+++ Record excerpts
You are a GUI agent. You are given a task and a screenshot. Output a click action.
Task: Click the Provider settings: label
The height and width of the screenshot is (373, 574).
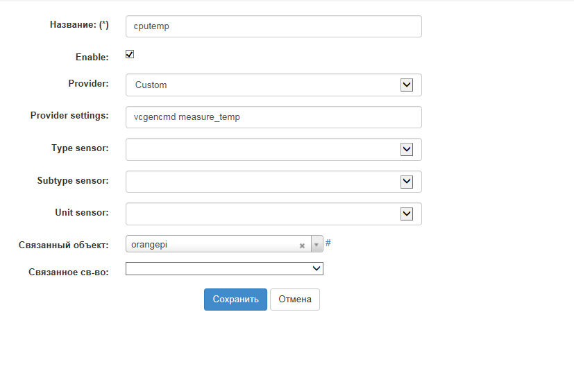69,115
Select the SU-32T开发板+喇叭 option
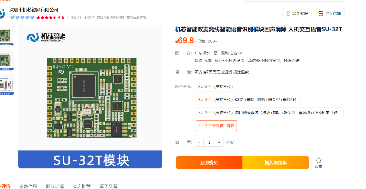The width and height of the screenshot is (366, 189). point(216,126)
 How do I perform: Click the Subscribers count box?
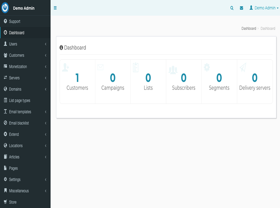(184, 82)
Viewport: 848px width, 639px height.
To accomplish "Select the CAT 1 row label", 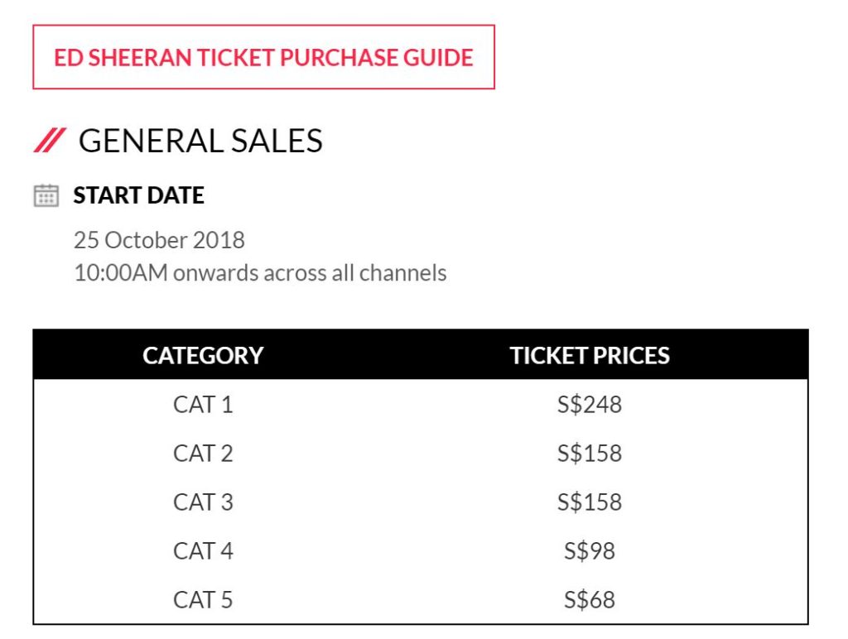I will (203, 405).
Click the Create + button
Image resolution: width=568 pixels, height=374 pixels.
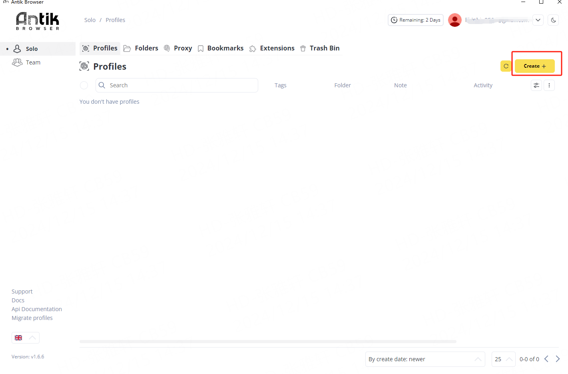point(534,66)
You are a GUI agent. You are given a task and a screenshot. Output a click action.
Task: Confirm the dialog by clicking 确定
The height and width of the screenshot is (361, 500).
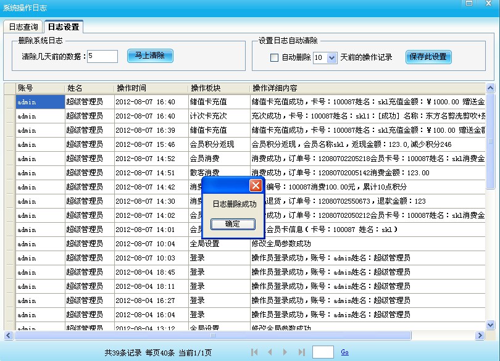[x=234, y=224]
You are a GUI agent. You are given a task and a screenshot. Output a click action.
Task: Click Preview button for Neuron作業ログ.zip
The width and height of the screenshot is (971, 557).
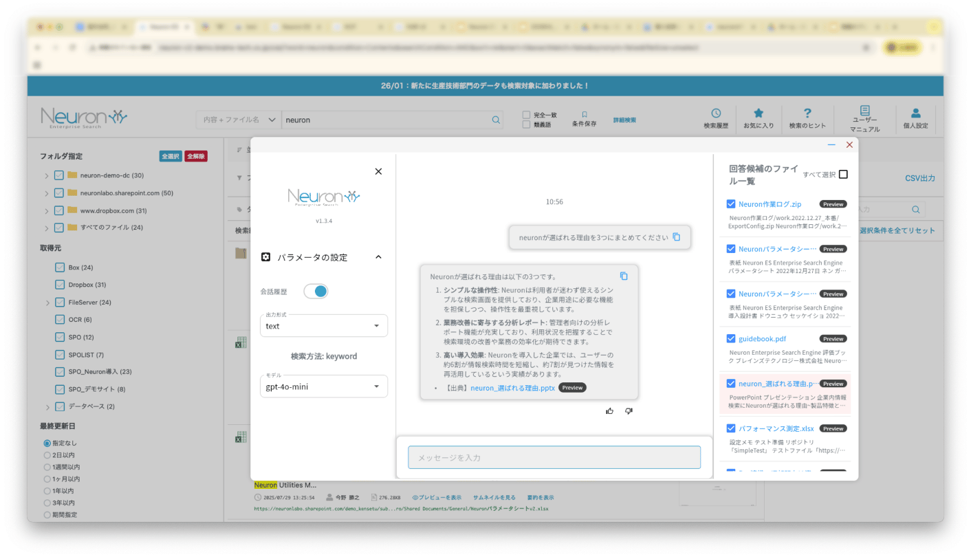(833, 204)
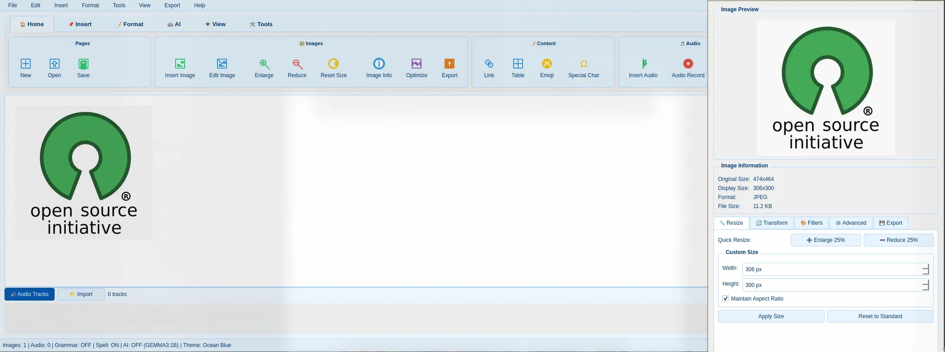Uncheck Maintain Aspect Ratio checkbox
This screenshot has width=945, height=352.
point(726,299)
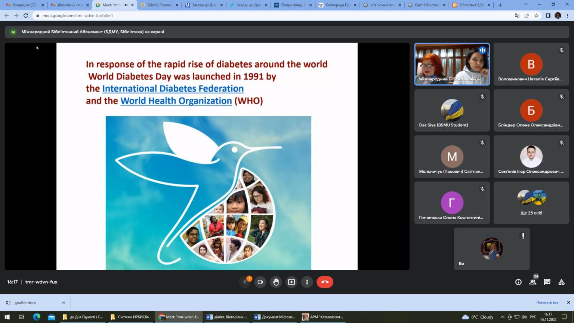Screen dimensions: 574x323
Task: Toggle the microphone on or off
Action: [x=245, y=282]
++++++
# Stated exercise
Rewrite the items from the line containing "Click the Create + button" through the line containing "[x=234, y=224]", inclusive, changing "screenshot" to "capture" and keeping everything else the same. Omit the pictures from your output.

# Correct answer
Click the Create + button
Image resolution: width=568 pixels, height=374 pixels.
point(534,66)
You are a GUI agent. You are given a task and a capture. Output a click action.
Task: Confirm the dialog by clicking 确定
The height and width of the capture is (361, 500).
[x=234, y=224]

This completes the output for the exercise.